Forecaster Composition¶
Yohou provides four classes that compose forecasters into larger forecasting
structures. Each component is itself a full forecaster with
fit/predict/observe/rewind lifecycle, not a transformer or preprocessing
step. They address situations where a single forecaster cannot handle the full
problem: additive components in the data, target columns with different dynamics,
features that must be forecast before the target, or panel groups with
fundamentally different patterns.
All four classes support panel data, integrate with hyperparameter search and cross-validation, and can be nested inside each other or wrapped by ensemble voters.
For composing transformers (feature pipelines, scaling chains, lag features), see Feature Pipelines.
DecompositionPipeline¶
DecompositionPipeline decomposes a time series into additive components by fitting forecasters in
sequence. Each forecaster models the residuals left by all previous forecasters,
and the final prediction is the sum of all component predictions:
The forecasters parameter takes a list of (name, forecaster) tuples. All
entries must be point forecasters (interval or class probability forecasters are
not supported because residuals from probabilistic outputs are not well defined):
from yohou.compose import DecompositionPipeline
from yohou.stationarity import PolynomialTrendForecaster
from yohou.point import SeasonalNaive
pipeline = DecompositionPipeline(forecasters=[
("trend", PolynomialTrendForecaster(degree=1)),
("seasonality", SeasonalNaive(seasonality=12)),
])
The first forecaster fits the raw data and produces a trend forecast. The second receives the residuals (original minus trend) and models what remains. Ordering matters: placing a trend model first, then a seasonal model, then a residual model follows the classical decompose-forecast-recompose pattern.
Multiplicative decomposition¶
For multiplicative relationships, pass target_transformer=LogTransformer().

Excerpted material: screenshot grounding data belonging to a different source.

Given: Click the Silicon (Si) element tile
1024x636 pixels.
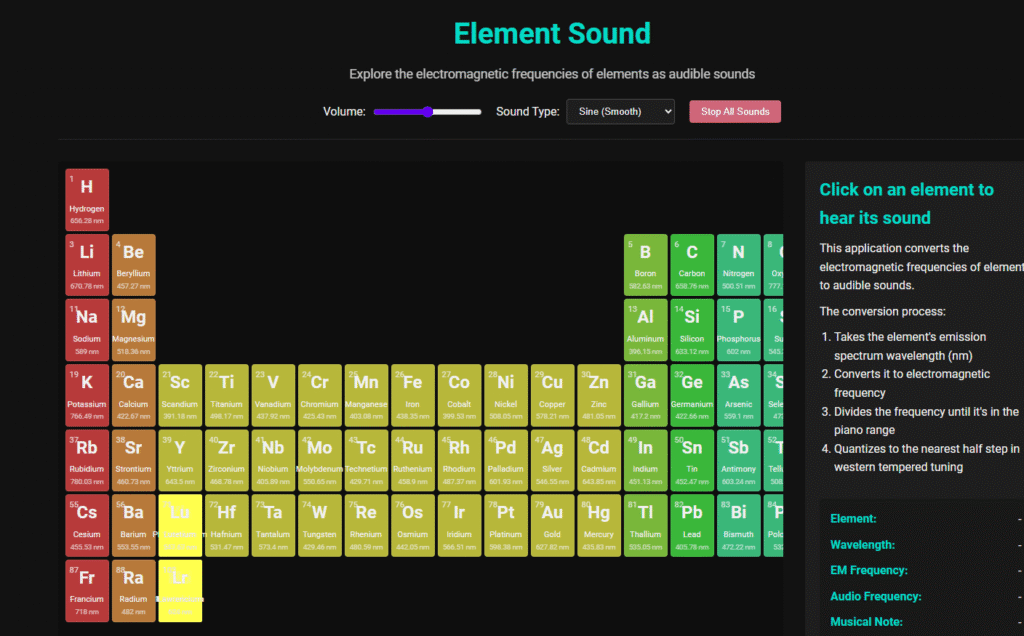Looking at the screenshot, I should 692,330.
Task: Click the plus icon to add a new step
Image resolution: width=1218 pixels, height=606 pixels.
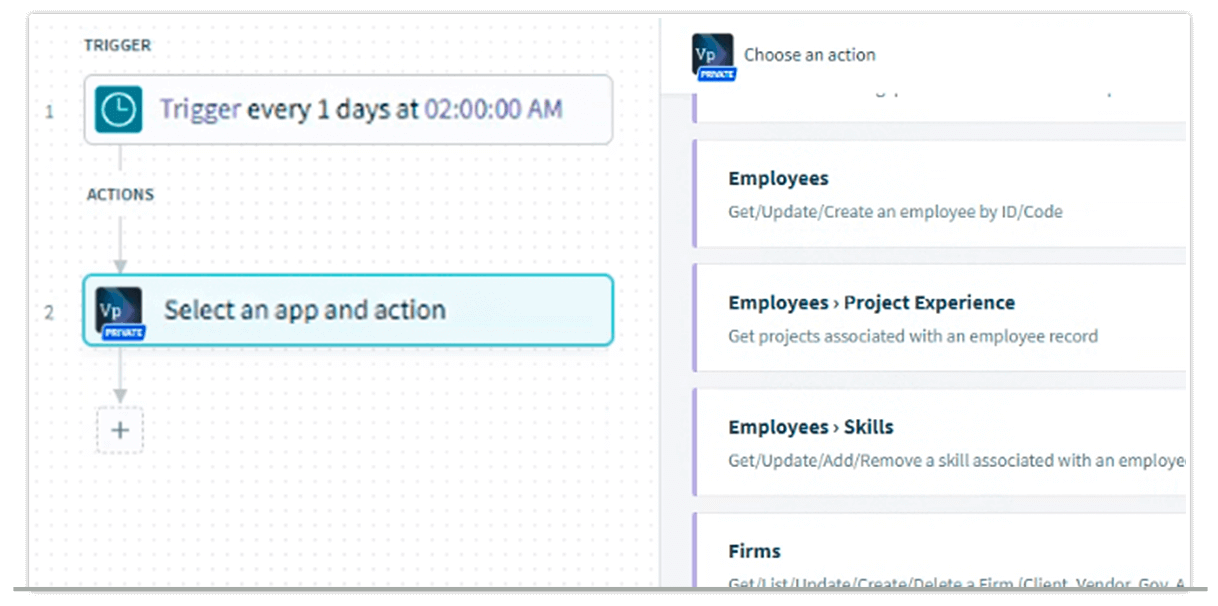Action: point(120,430)
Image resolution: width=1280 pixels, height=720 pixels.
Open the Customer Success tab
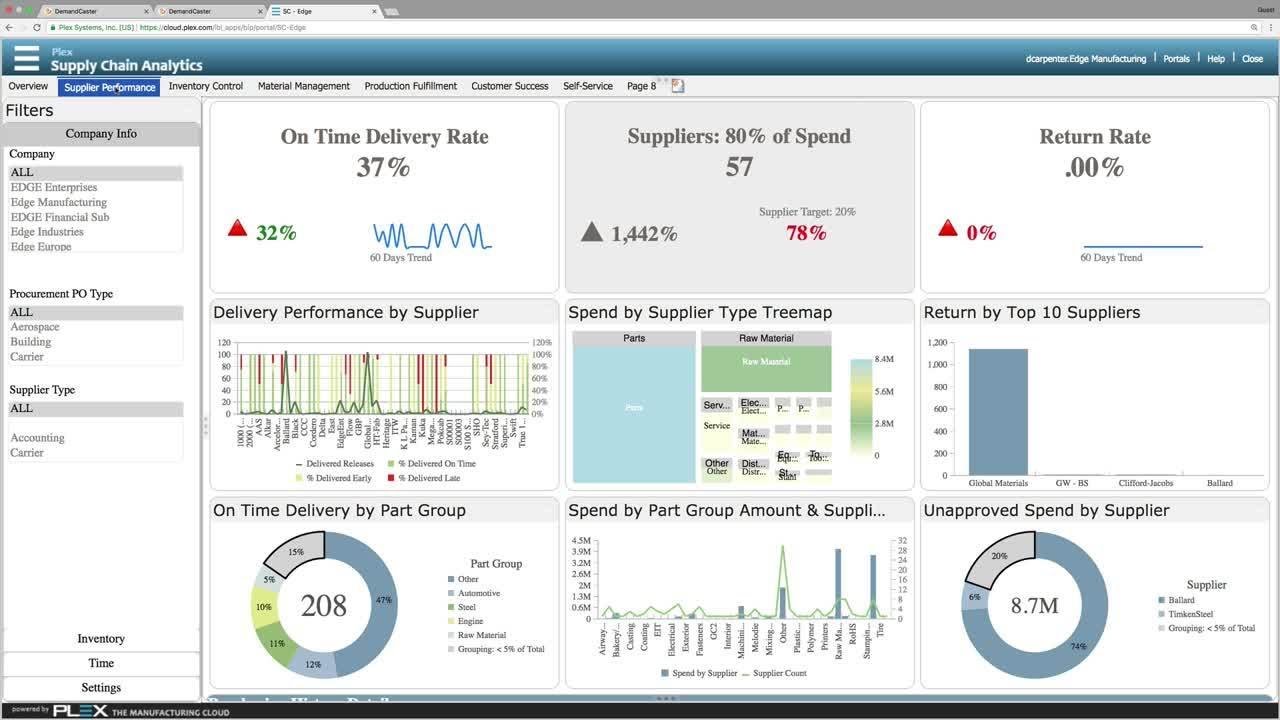click(510, 86)

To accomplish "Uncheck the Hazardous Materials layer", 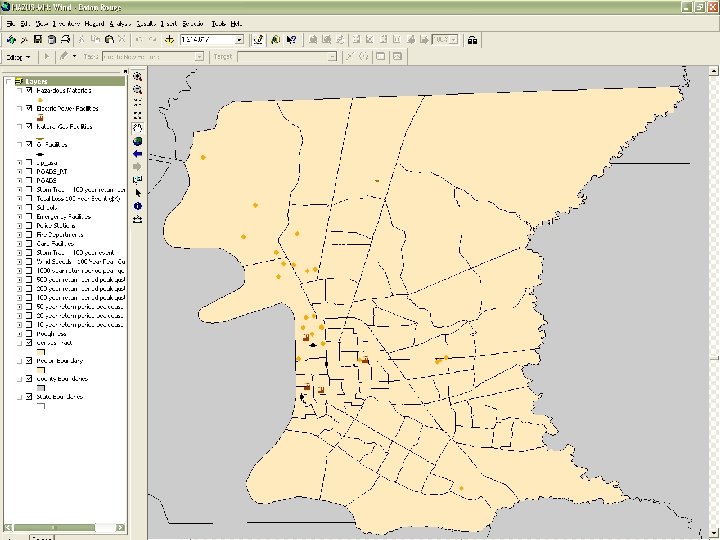I will pyautogui.click(x=30, y=91).
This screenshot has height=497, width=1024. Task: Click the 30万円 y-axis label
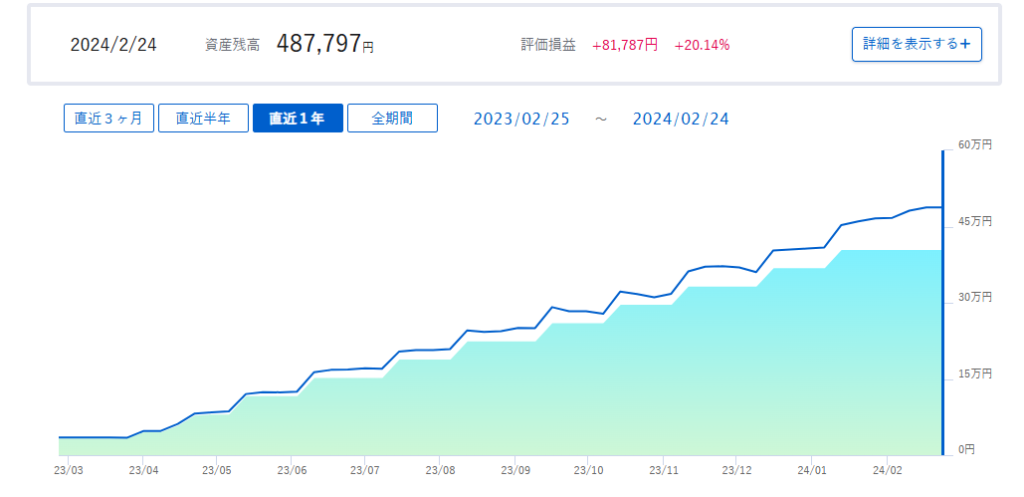pos(975,297)
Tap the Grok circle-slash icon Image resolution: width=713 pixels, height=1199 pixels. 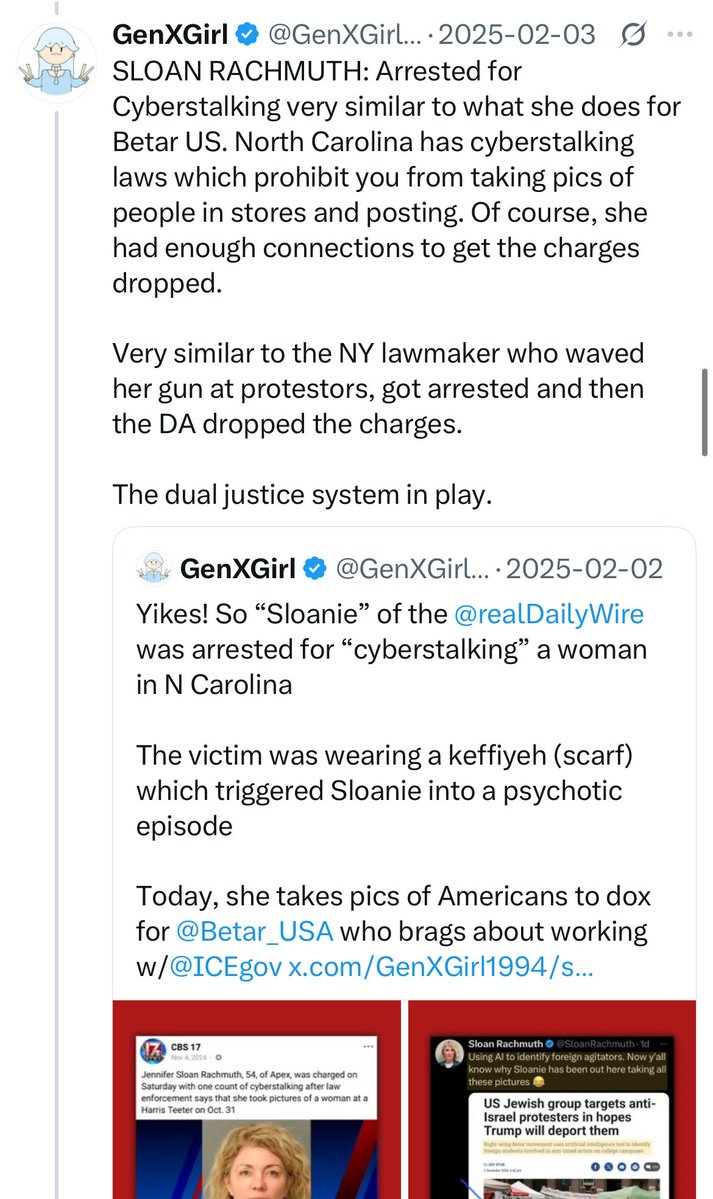(633, 35)

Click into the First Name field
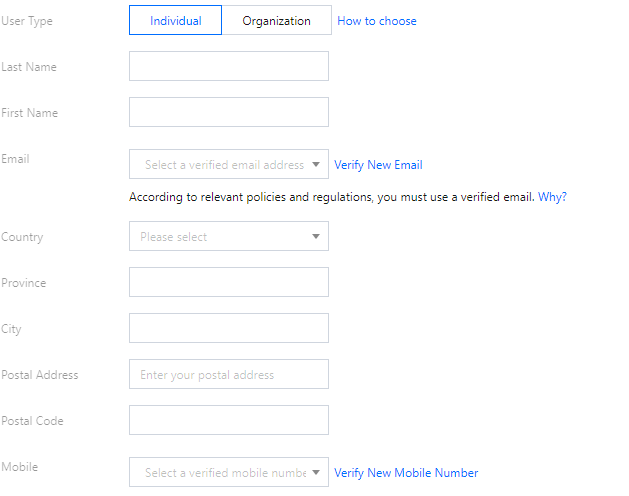point(229,112)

This transforms the target into log-space where multiplication becomes addition,
applies the additive pipeline, and back-transforms the result:
Feature transformation¶
The optional feature_transformer parameter applies a transformer to exogenous
features once at the pipeline level before any forecaster receives them. All
component forecasters share the same transformed features, so feature
preprocessing does not need to be duplicated inside each component.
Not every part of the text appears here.